The injuries weren't the only true-to-life touches. Although the train wasn't identified as run by Amtrak, Production Designer Roger Mooney constructed much of the set from discarded pieces at Amtrak's salvage yard. "It's close," he allows. "Our train had to be bigger than a real one --- wider and taller, with the seats further away from the walls so the cameras could get inside."
 
But the wreck wasn't the highlight of the special effects bonanza. When the train crashed, Nora was in a separate car, trapped under wreckage. Bo raced to save her, but was literally thrown aside in a fiery explosion. After failing to rescue his ex, Bo was informed by the dire chief that no one could have survived the inferno. "I'm very, very careful about working with fire," said Hillary B. Smith, as she eyed the twisted metal and props. "I have a healthy respect for fire."
 
In fact , the flames and blast were so dangerous that Smith and Robert S. Woods(Bo) involvement was peripheral ---the real work was done by stunt men. "They couldn't do their own stunts," states Stunt Coordinator Danny Aiello III(son of Danny Aiello). "Not when it comes to a ball of fire like that. Fire is very unpredictable."

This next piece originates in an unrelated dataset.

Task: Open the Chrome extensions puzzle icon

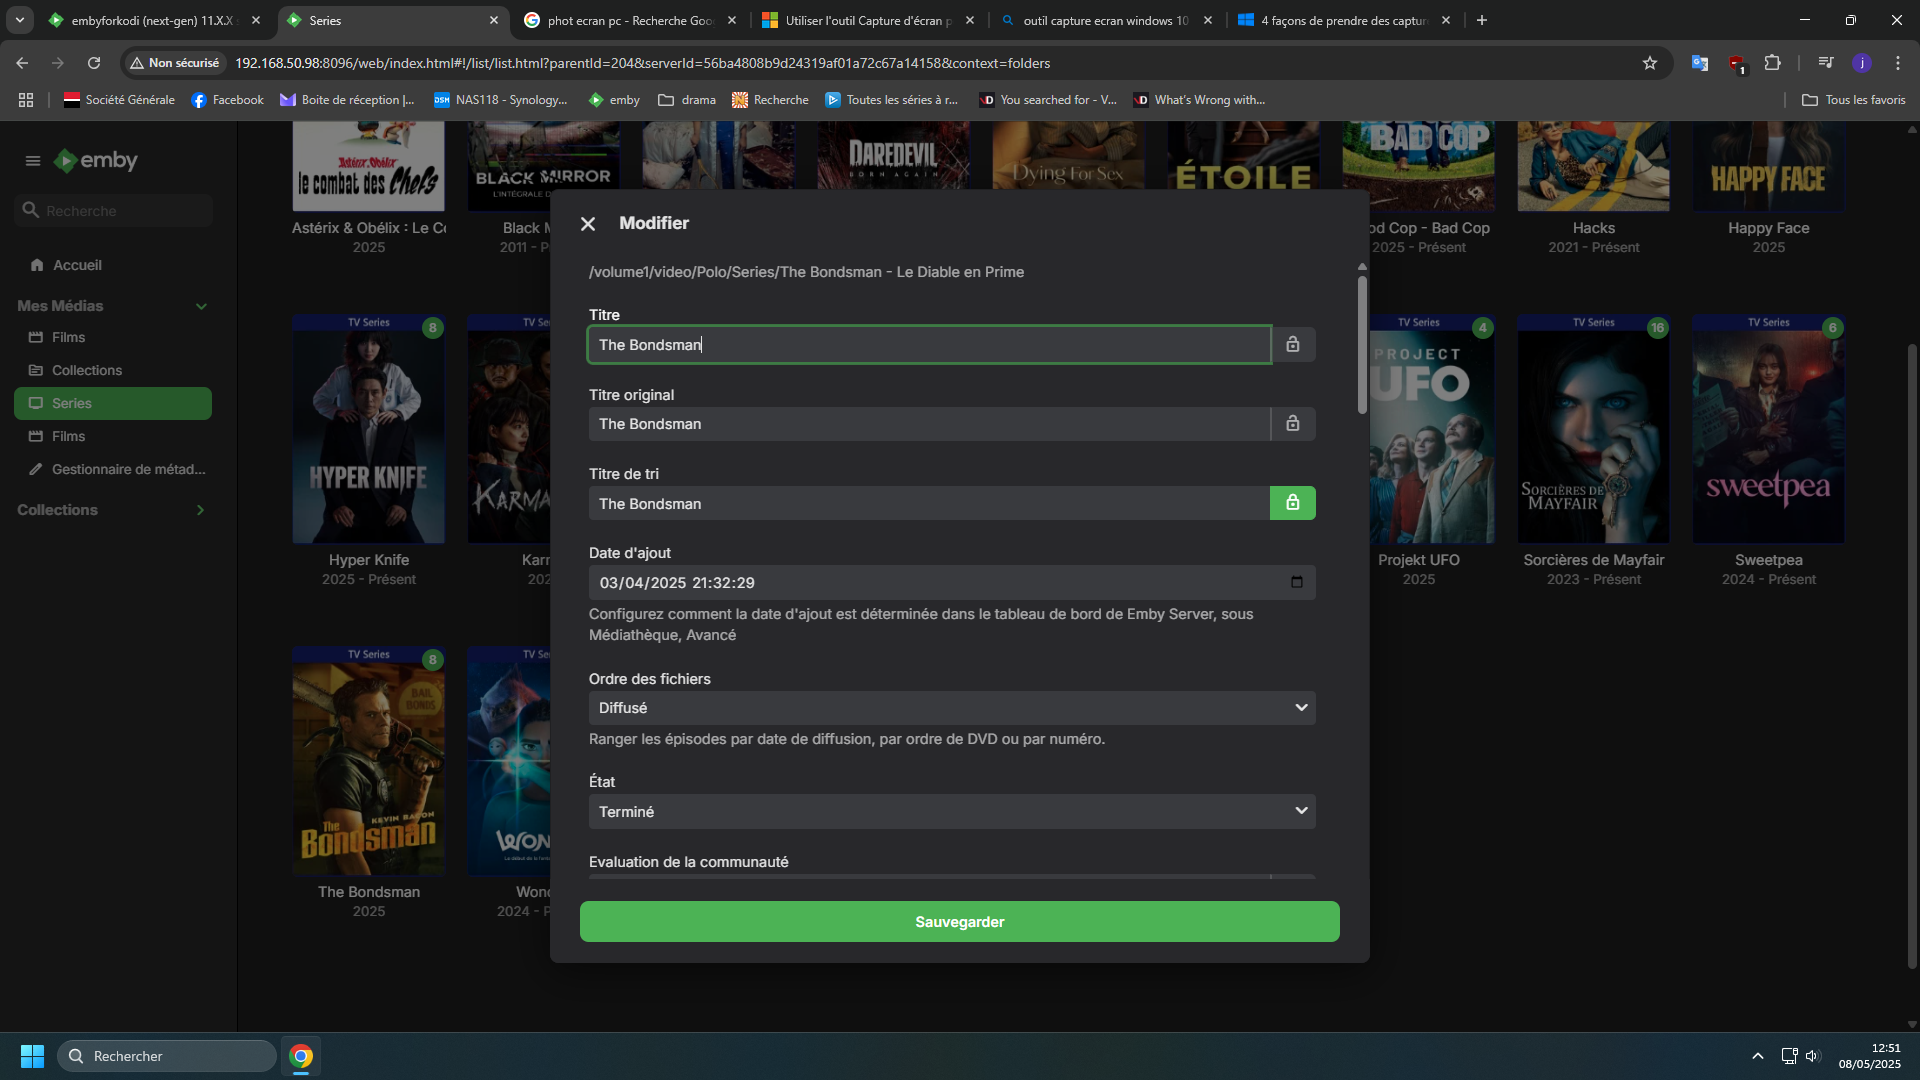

First, Woods was taped without the effects. "He just fell back as if it had exploded, and we put a light effect on his face to simulate the explosion," explained Aiello. Then, Russo stepped in. "We timed it out. He pushed off sandbags to give him a lift, the explosion went off, he came diving out."
 
A little fancy editing and the finished product turned Russo's dive into Bo's. The last scenes weren't shot until nearly sunrise ---- the end of a very long day. That's the way it goes with special effects. Aiello pointed out with a shrug: "Just getting Hillary in and out of her place under the train took time. Then, when we were filming on the train, we had to keep letting people on and off because if you're sitting on that tilted angle for too long, you lose your equilibrium. People were getting sick."
 
Aiello characterized this stunt as one of the more impressive in his career and noted, "When a director comes to me and says, 'We have a problem --- we have four great shots and we don't know what to use,' well, that's a great day."